Les quatre autres titres furent Le Procès du juge (1947), Question personnelle (1956), Du vin mêlé de myrrhe (1962) et Les Choucas (1967).
Les Choucas qui portait ce sous-titre ou quelques aspects de la vie de Fred Hopner dans l’hiver 1961-1962 est généralement considéré comme son meilleur roman. Hopner, son héros, un metteur en scène de cinéma qui porte un nom de personnage de roman noir américain, est en crise, une crise totale, professionnelle, personnelle, politique (le livre évoque la fin de la guerre d’Algérie et la relance de la déstalinisation). André Stil, saluant le livre qu’il qualifia de « grande nouvelle de cent cinquante pages », dira encore (et le propos a des allures de regret) : « On y retrouve ce qui donnait la finesse et la beauté aux nouvelles du recueil Du vin mêlé de myrrhe, qui méritaient plus de lecteurs qu’elles n’en ont eus. »

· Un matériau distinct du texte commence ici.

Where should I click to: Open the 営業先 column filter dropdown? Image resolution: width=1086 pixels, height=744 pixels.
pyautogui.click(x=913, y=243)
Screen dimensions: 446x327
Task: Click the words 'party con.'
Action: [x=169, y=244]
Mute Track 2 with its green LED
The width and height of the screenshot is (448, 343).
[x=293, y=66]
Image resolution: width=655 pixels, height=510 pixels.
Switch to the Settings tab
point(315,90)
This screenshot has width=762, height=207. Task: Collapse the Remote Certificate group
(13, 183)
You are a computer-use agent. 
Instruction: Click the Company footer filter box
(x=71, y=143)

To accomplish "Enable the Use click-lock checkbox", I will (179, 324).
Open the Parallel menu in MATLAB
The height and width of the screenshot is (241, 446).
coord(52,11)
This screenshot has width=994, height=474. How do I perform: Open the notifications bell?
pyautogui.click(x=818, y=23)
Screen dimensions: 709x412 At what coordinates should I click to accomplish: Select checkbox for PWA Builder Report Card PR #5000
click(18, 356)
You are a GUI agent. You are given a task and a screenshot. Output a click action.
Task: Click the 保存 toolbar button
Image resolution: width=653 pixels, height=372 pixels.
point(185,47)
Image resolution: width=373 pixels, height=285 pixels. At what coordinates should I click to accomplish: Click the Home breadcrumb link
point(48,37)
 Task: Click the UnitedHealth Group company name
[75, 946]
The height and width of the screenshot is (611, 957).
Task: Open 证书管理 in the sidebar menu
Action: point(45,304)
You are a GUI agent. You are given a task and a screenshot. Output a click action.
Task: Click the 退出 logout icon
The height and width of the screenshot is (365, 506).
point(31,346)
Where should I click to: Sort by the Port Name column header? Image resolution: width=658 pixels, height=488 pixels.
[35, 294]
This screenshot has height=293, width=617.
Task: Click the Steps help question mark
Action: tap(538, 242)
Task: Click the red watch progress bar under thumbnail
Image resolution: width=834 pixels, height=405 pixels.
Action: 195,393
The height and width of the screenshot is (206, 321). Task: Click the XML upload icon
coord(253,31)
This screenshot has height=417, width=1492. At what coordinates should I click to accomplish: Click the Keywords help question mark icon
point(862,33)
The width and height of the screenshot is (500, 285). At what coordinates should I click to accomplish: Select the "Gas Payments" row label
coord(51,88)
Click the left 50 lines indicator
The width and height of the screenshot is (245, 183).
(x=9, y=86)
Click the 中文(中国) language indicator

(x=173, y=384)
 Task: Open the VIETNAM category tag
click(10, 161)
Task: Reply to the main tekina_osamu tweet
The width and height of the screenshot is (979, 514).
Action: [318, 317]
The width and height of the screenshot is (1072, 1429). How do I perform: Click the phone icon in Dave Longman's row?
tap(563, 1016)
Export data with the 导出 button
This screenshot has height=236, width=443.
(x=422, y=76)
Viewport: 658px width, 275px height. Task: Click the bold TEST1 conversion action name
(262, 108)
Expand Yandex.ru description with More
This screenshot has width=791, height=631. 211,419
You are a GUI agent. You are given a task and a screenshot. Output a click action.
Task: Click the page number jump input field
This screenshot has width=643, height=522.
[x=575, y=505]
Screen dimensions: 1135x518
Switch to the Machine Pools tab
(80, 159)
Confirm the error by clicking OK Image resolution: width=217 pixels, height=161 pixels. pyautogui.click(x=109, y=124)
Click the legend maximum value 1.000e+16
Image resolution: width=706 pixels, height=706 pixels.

Jean Kanapa, écrivain de nouvelles
Car s’il est un genre où Jean Kanapa excellait tout particulièrement, c’était celui de la nouvelle, texte bref, dense, nous plaçant d’emblée au cœur du drame. Il en écrivait volontiers, dans des revues, communistes ou syndicales, sous forme de recueils, parfois simplement pour les siens. Des critiques (voir André Stil) dirent même que ses romans avaient des allures de nouvelles.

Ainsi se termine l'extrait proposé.